A terrifying concept of personal psychological hell states, “On your last day on Earth, the person you became will meet the person you could have become.” —Anonymous
This could be read as a simple warning to keep carpe diem on the top of the list, or a friendly injunction not to squander talents or time.
But in this moment of global uncertainty and personal panic, perhaps the message is much simpler at its base. The clock on the wall that seemed to run on solar power is really just a parasitic imposter, suckling at the teat of a couple of old Duracells.
The days, weeks, and months are disappearing at an alarmingly unsettling rate. We are relinquishing the reins precisely when the horse needs our help to find his footing. But this is not a roller coaster that ends when our eyes finally open, and there is no waiting on the sidelines until things return to “normal.”
People are going to continue to die, and we need to prepare for the weight of that loss. There is an emotional heft in the acknowledgment that so much could have been prevented and so many lives could have been saved.

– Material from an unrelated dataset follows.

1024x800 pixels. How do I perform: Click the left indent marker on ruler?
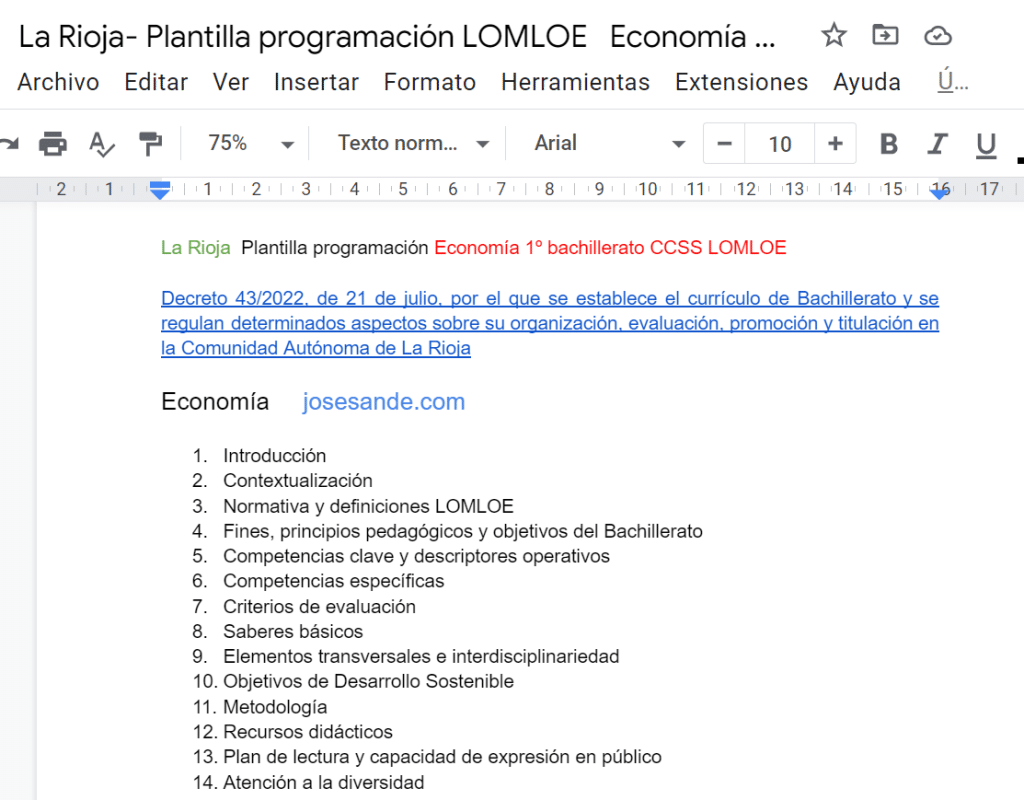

We are a selfish, shortsighted, and dangerously myopic society. Unwilling to sacrifice our petty personal “freedoms” for the greater good of our most vulnerable citizens will ceaselessly drive these infection rates and further delay any notion of achieving even a remotely flattened curve.
We’ll keep striding into crowded restaurants and bars without masks, and pretend this is all some overblown hoax designed by imaginary foreign foes (or local liberals) to keep us incarcerated in some oppressive fairytale prison of our own creation.
Wake up. Mask up. Shut up.
You’re ridiculous and ignorant to believe your life has any more value than another’s. Putting your foot down in refusal is merely flattening the gravesite soil.